Only a few days after Christmas, Beck White’s holiday turned tragic after a piece from a building blocks toy broke open and he swallowed 13 magnets. His mother, Jennifer White, shared his story on Facebook, to warn others of the dangers of magnets.
“I feel guilty AF and horrible posting this but I don’t want another child to go through this. If you have little ones or chewers these are dangerous and we’re removing them from our home. Dogs could break these open, too,” she shared in a post.
At first when 4-year-old Beck started vomiting, White thought he had the flu. But his vomit looked so unusual she worried about him.
"He started to vomit a very dark color. It looked like coffee grounds. At that point I knew something was very wrong," she told TMJ4 In Milwaukee.
White rushed Beck to Children’s Hospital of Wisconsin in Milwaukee, where doctors removed part of his colon, intestine and appendix, according to her Facebook post. While doctors removed the magnets, Beck, who also has autism, is still struggling with an infection.
“Beck is doing well and mostly sleeping which is good because it will be easier to rid the infection in his stomach,” White shared on Facebook.
TODAY has reached out to Jennifer White and Children's Hospital for comment. Meanwhile, White's message to other parents is important.

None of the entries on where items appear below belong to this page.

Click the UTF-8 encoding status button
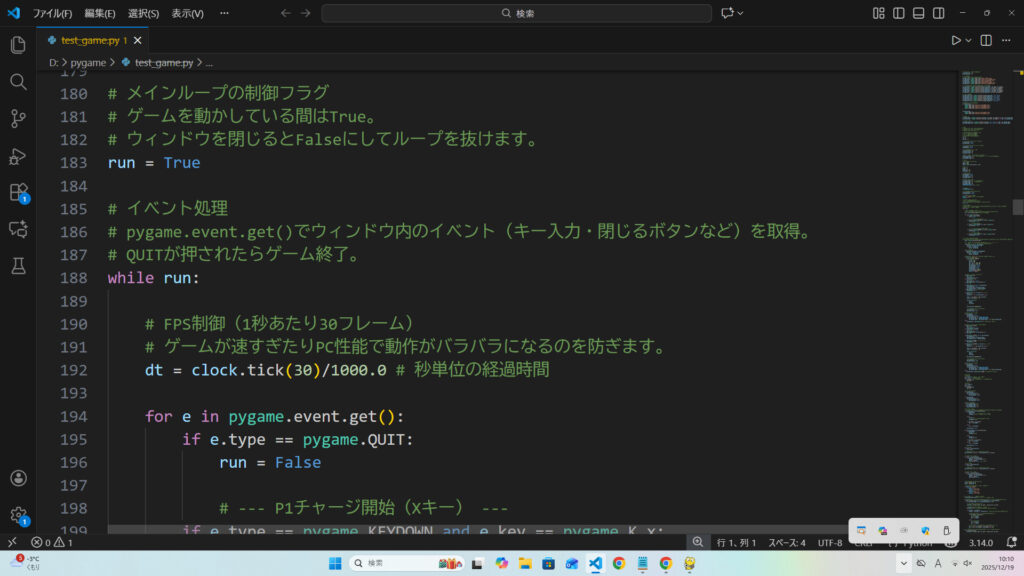1024x576 pixels. point(829,542)
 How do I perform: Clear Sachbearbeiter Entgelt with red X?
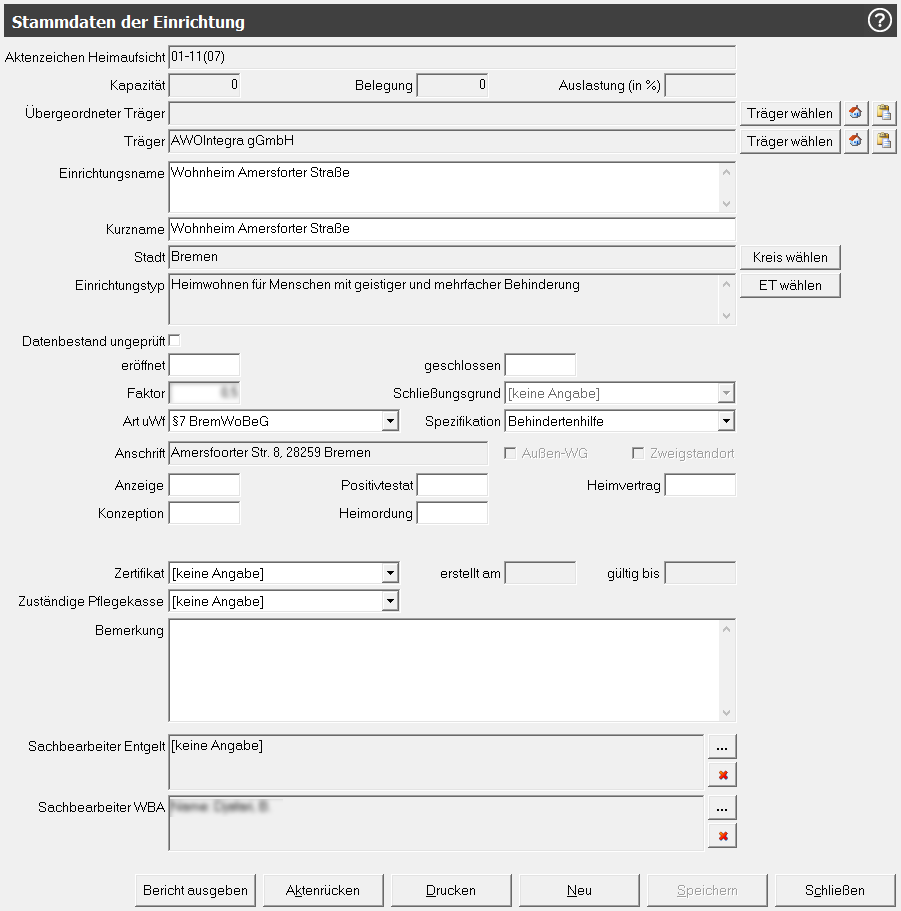coord(722,775)
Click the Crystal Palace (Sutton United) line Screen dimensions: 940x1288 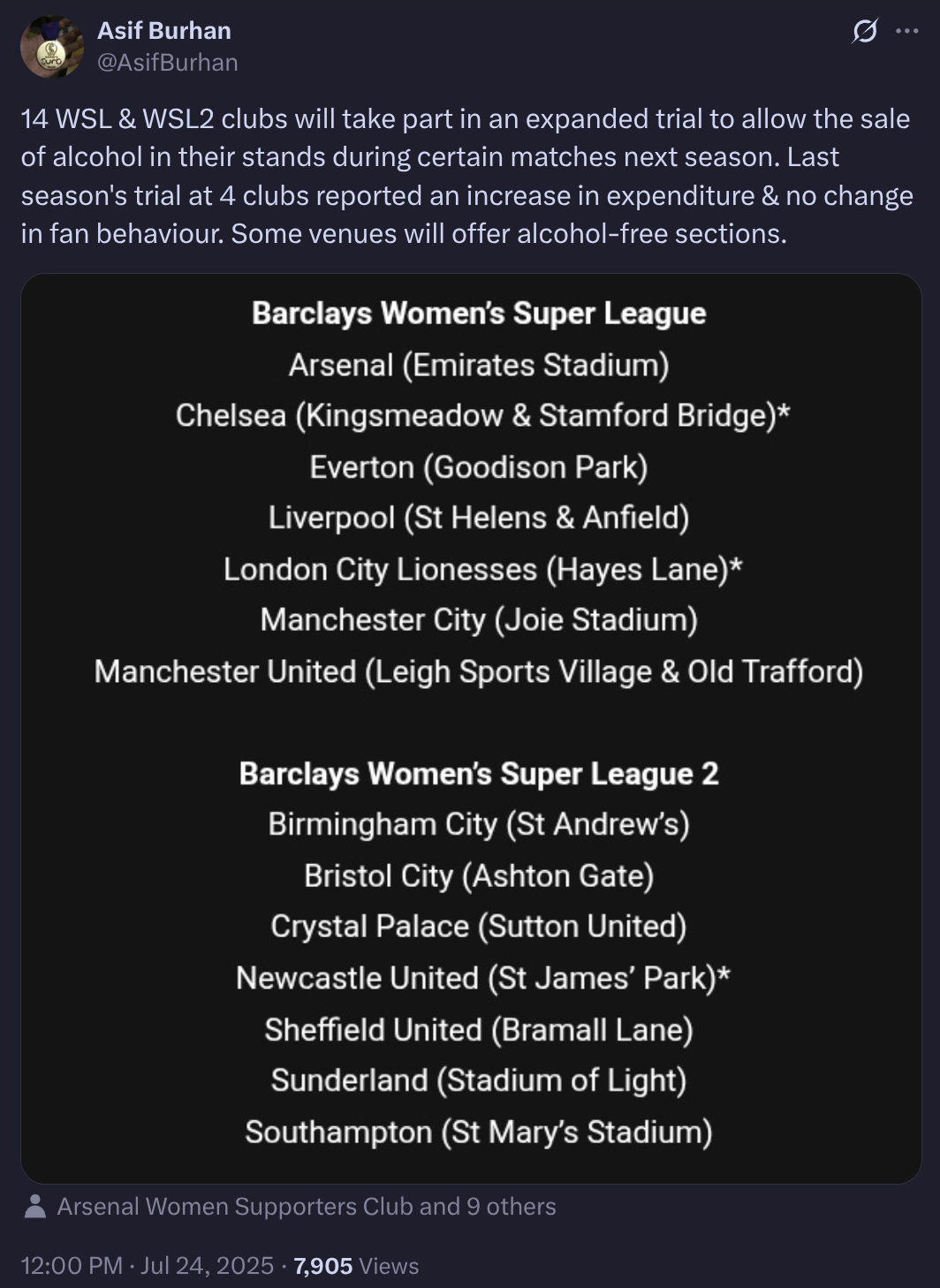point(479,927)
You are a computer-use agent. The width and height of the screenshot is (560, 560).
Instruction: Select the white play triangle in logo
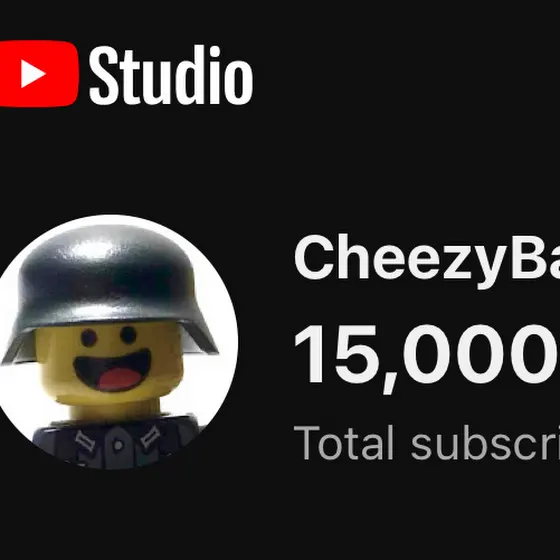[33, 74]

While many parents might not understand that tiny magnets are dangerous and ingesting multiple magnets poses a huge risk for children. Magnets become lodged in different places of the body and they start to pull toward one another. That’s when the problems begin.
“The pull of the magnetic force through the wall of the intestine or the stomach can eat away at your intestine or stomach, causing an infection. Now, the magnet is not going to leave your body,” Jennifer Hoekstra, an injury prevention specialist at Helen DeVos Children’s Hospital in Grand Rapids, Michigan, told TODAY.
That's exactly what happened to Beck.
"When he individually ingested them they were doing what magnets do and trying to get to each other through his intestines. And it created holes," White said.
Sometimes magnets clump together and create an obstruction. Dr. Kris Jatana, who did not treat Beck, has seen children with magnets stuck in their esophagus and trachea and even had to remove two magnets from each nostril of a boy’s nose earlier this year.
“The hole in the cartilage of the septum was small enough we could repair it,” the associate professor of otolaryngology at Nationwide Children's Hospital in Columbus told TODAY. “Smaller magnets cause perforation and need reconstructive surgery.”
Check toys for magnets
Seeking immediate treatment for a child who swallowed magnets remains essential.
“We can’t delay treatment,” Hoekstra said. “It is really, really important that parents are very mindful of what stuff in the house has magnets.”
“Parents and caregivers need to consistently check toys, games, other household products, which maybe aren’t even designed for children, that may contain multiple small magnets or button batteries. Small high power magnets and the button batteries in the household setting are a significant danger for children and can be life threatening,” he said.
In 2017, there were an estimated 251,700 toy-related injuries treated in U.S. hospital emergency departments, with an estimated 36 percent of the injuries happening to children under the age of 5, according to the Consumer Product Safety Commission (CPSC). Most of the injuries occurred while children were riding nonmotorized scooters.
White had no idea magnets posed such a risk.
"I really thought these were safe. Absolutely thought he would be OK. If I had an inkling that this would have happen I would have just got rid of them," said White.
While Hoekstra said that most toys that have magnets in them are labeled for children “6 and up,” younger children often discover magnets when they play with older children’s toys. She urges parents to keep all magnetic items in one place so that they can keep track of where they are.
“Magnets are one of those little things with big dangers,” Hoekstra said. “We want to make sure parents closely monitor them.”